DATA SHOWN:
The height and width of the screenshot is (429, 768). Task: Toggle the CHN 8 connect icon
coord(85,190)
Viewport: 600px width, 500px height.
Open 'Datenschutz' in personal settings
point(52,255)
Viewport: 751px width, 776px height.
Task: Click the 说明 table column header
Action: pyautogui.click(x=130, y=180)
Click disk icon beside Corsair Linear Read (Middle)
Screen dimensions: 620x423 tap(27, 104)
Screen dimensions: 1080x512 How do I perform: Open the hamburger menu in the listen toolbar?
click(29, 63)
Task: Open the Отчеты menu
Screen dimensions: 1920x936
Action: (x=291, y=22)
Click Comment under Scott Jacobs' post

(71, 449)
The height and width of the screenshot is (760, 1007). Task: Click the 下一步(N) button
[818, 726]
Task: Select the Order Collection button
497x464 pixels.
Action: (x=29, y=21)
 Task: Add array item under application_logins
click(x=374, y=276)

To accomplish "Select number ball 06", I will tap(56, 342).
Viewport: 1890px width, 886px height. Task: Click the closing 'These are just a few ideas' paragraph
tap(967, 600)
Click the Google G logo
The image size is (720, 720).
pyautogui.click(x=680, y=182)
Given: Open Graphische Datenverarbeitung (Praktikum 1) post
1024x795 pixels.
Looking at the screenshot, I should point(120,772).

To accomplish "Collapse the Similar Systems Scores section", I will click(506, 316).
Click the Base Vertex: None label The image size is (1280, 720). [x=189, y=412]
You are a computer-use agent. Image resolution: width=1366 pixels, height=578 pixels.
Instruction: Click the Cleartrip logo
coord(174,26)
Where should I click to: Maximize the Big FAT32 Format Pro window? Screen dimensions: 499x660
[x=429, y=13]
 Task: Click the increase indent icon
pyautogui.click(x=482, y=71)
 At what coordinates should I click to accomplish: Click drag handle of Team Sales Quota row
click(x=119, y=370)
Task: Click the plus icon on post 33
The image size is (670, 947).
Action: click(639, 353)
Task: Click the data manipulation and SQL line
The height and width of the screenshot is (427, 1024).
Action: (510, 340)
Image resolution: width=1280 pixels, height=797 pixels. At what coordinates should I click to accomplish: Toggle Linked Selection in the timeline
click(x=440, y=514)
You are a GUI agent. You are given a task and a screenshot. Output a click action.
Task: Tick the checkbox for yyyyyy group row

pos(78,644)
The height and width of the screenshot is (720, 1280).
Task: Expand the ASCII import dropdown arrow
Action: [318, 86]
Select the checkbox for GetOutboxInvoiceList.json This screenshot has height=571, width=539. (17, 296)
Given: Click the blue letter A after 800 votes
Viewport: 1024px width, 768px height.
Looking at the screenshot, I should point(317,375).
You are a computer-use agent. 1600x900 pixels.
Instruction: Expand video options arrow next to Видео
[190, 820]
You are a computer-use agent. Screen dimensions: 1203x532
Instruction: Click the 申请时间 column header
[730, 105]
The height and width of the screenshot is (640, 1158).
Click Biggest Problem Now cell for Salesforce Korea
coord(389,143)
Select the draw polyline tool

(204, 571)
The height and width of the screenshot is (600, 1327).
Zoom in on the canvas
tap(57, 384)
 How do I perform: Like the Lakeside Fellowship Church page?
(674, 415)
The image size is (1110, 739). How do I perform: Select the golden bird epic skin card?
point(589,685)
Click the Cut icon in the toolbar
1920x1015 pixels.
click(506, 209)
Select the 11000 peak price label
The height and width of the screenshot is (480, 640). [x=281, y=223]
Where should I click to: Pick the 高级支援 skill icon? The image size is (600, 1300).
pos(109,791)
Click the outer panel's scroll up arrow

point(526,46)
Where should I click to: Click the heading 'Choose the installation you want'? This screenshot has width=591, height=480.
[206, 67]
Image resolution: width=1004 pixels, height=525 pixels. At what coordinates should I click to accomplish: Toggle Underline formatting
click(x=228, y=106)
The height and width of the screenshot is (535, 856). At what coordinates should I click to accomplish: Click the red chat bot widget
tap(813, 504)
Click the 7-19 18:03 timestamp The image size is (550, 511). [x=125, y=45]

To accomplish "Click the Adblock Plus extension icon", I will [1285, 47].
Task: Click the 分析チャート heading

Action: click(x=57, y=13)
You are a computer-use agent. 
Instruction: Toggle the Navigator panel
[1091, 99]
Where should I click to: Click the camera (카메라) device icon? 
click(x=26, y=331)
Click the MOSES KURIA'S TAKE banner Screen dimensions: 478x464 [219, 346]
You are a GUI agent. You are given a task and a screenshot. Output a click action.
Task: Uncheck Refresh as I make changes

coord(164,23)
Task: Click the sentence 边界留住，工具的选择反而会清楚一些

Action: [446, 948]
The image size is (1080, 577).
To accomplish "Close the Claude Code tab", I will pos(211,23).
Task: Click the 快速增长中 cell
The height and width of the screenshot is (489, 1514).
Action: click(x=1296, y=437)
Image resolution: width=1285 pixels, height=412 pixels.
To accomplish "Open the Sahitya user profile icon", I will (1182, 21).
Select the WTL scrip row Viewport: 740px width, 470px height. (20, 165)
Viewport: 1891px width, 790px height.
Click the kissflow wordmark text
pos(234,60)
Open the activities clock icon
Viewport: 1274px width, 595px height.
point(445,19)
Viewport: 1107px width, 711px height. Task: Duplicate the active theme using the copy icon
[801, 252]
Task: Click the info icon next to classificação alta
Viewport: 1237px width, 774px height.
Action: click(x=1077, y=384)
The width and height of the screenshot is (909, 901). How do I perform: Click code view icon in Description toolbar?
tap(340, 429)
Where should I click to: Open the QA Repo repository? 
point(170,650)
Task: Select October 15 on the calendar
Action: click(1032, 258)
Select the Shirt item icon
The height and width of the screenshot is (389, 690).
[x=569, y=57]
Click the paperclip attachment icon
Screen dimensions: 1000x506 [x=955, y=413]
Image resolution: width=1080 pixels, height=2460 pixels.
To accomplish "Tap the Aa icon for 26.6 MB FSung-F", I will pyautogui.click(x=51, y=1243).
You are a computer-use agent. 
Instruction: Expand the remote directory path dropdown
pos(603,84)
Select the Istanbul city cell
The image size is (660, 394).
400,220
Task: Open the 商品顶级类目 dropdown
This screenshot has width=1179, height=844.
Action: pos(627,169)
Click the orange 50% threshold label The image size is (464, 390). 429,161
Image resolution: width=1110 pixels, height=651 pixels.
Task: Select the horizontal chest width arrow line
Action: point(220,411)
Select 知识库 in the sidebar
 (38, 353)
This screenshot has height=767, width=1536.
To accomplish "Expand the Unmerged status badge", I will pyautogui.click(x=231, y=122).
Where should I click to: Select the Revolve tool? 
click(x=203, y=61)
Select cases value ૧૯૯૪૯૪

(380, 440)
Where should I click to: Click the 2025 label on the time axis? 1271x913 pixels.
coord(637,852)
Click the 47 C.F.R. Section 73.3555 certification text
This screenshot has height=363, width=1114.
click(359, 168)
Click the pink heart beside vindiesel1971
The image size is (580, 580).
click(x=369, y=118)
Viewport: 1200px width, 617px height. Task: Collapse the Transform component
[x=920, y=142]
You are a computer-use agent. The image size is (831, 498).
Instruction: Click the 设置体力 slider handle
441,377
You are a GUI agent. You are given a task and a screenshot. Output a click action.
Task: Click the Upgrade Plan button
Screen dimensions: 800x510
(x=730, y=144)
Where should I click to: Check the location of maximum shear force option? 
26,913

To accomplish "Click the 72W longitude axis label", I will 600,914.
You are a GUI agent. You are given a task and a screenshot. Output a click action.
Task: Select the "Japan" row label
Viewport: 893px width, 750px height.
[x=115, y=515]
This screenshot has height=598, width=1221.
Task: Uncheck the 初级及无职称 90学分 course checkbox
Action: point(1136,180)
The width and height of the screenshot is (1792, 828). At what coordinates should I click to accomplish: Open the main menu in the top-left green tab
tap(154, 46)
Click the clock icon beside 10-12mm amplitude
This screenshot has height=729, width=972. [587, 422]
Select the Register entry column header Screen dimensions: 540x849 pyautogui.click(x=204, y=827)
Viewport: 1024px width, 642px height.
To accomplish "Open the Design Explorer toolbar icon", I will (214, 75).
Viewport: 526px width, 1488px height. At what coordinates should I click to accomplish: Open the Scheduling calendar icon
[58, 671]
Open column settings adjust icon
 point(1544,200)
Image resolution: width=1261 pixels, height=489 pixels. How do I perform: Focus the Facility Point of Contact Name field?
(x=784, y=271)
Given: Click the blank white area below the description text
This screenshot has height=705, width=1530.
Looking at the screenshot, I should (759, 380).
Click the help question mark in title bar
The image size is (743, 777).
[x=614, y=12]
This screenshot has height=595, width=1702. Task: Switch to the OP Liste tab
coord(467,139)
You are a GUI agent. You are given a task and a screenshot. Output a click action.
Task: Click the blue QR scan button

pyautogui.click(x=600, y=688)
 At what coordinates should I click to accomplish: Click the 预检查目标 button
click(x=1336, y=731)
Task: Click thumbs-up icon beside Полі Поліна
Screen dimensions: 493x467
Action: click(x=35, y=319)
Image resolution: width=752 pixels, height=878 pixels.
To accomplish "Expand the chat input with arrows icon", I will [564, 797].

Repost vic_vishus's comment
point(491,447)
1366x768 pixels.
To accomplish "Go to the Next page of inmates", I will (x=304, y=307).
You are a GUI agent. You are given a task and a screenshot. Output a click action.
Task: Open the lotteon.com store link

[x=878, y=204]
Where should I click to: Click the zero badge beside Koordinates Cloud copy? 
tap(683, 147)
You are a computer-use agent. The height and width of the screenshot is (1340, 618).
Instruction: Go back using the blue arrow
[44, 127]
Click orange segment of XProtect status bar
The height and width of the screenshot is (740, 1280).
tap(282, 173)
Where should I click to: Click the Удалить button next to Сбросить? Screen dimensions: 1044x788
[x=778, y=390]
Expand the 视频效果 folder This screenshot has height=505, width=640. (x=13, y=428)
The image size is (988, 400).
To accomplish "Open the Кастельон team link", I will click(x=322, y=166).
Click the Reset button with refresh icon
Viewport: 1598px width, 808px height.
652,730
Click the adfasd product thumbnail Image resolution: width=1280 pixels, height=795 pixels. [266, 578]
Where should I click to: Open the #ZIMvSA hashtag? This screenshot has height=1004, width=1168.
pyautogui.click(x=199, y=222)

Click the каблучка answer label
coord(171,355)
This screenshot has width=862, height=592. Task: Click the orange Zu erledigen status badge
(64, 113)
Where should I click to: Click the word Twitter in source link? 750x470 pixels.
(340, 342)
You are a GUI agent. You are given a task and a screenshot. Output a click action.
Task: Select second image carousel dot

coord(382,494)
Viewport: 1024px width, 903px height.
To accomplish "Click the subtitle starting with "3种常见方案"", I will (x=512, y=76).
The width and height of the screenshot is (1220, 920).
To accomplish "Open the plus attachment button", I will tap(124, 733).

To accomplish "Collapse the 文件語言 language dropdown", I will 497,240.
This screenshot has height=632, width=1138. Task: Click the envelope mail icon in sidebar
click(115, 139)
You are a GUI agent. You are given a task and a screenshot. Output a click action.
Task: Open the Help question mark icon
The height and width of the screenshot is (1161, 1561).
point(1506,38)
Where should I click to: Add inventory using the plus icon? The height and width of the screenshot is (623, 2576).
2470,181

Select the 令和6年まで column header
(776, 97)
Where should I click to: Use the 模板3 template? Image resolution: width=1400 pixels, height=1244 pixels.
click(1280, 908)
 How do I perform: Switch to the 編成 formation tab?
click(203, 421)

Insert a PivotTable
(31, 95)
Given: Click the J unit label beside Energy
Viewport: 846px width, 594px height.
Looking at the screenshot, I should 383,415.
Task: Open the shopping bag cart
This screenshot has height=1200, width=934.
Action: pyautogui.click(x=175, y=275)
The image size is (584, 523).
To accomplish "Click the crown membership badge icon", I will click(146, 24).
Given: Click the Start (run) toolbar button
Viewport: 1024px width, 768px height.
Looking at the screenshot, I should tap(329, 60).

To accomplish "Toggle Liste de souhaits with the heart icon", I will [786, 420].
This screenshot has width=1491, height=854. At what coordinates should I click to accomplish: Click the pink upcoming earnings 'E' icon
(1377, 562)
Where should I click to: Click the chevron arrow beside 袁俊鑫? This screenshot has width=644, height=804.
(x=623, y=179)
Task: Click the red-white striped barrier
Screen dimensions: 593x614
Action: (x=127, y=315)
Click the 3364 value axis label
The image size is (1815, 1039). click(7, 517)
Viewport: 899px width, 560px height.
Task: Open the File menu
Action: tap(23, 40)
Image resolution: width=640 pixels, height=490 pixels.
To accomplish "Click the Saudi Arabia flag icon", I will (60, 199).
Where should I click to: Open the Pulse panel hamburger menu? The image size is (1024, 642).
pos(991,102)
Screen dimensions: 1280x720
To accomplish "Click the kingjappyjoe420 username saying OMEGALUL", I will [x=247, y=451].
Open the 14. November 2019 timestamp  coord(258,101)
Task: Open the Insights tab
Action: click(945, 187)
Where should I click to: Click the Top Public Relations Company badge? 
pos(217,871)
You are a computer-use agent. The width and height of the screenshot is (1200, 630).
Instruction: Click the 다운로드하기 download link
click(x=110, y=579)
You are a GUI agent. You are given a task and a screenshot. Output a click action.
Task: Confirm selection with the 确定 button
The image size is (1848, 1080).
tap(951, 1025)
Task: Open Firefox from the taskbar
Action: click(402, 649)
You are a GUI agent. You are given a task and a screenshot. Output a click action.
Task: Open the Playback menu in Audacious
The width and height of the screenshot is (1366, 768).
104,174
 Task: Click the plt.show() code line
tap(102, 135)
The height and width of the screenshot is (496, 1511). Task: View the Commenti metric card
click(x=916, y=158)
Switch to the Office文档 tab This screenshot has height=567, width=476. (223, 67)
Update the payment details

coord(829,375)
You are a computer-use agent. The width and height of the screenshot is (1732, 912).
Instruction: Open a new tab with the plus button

YOUR TASK:
Only the lines from the one containing "Switch to the Office文档" through the last line of the records should appear, each written out exactly.

SOLUTION TO THIS EXERCISE:
Switch to the Office文档 tab This screenshot has height=567, width=476. (223, 67)
Update the payment details

coord(829,375)
You are a computer-use agent. The width and height of the screenshot is (1732, 912).
Instruction: Open a new tab with the plus button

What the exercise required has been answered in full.